→ **Instructions to follow**
Reproduce verbatim the lines of the material below, starting at the line with "Given: Open help icon beside 최대 적립 포인트" and ending at the line with "The height and width of the screenshot is (397, 664).", both inclusive; skip the rest.

→ **Provided records**
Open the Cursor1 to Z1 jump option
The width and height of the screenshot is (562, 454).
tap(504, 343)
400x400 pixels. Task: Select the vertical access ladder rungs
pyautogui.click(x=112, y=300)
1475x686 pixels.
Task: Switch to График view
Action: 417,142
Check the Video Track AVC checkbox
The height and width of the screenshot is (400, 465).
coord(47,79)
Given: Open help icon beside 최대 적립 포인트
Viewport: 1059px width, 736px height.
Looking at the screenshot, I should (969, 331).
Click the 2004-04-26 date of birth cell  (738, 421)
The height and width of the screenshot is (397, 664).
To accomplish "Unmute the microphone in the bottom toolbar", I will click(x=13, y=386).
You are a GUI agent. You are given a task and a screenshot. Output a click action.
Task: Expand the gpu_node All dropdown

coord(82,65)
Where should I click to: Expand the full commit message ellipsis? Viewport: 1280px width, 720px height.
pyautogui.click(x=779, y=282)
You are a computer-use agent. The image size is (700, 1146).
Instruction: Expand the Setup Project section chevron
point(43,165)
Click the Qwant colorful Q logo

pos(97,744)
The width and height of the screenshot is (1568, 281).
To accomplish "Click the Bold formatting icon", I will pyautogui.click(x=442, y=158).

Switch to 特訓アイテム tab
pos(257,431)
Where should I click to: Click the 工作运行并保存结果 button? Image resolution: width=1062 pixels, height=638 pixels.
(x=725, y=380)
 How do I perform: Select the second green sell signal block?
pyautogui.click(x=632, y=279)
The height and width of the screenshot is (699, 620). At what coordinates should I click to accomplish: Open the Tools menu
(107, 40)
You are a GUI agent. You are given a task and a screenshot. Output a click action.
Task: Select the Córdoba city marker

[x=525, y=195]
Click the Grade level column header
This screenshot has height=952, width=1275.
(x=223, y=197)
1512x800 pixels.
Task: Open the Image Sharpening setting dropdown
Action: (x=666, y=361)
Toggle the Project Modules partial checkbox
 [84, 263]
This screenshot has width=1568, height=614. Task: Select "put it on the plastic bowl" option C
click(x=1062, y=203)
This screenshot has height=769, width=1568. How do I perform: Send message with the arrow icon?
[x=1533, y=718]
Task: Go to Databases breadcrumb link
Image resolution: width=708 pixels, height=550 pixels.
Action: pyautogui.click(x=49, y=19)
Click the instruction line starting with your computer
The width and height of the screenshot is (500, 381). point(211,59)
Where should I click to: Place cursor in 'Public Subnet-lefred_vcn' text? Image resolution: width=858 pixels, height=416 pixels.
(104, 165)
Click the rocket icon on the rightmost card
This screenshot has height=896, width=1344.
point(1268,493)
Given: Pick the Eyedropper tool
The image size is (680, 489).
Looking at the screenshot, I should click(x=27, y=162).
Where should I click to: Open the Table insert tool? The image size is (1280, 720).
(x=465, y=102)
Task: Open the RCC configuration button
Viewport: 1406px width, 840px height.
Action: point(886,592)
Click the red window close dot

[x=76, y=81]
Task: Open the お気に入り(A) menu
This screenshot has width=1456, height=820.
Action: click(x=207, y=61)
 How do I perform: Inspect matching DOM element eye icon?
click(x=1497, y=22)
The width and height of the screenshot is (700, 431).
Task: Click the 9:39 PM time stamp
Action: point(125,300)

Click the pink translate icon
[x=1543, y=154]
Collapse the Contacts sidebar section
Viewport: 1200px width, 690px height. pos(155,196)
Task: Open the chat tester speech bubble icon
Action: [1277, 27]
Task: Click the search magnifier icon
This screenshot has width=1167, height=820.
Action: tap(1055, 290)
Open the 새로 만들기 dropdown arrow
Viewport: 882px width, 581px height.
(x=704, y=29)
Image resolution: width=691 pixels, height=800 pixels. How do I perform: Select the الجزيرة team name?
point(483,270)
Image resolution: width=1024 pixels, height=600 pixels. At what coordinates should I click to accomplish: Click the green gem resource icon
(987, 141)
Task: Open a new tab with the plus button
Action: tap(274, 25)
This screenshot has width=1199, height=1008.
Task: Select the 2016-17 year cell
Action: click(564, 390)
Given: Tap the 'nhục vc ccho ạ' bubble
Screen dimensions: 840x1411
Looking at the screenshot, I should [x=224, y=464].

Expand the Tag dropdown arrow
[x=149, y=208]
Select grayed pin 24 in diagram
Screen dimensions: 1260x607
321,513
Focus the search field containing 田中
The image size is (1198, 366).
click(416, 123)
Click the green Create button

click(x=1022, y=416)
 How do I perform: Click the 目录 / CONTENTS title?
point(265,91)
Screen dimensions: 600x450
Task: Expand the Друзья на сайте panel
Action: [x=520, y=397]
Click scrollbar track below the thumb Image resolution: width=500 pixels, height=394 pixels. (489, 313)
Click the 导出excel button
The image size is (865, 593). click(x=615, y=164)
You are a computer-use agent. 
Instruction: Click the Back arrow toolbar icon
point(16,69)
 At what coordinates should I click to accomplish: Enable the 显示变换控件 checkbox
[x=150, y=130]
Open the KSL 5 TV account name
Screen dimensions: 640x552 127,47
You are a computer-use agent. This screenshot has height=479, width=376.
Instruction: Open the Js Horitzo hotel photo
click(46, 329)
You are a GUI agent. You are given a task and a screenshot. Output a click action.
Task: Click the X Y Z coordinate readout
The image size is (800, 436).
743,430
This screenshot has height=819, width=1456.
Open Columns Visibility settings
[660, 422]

→ **Task result**
Given: Open help icon beside 최대 적립 포인트
Viewport: 1059px width, 736px height.
Looking at the screenshot, I should (969, 331).
Click the 2004-04-26 date of birth cell  (738, 421)
The height and width of the screenshot is (397, 664).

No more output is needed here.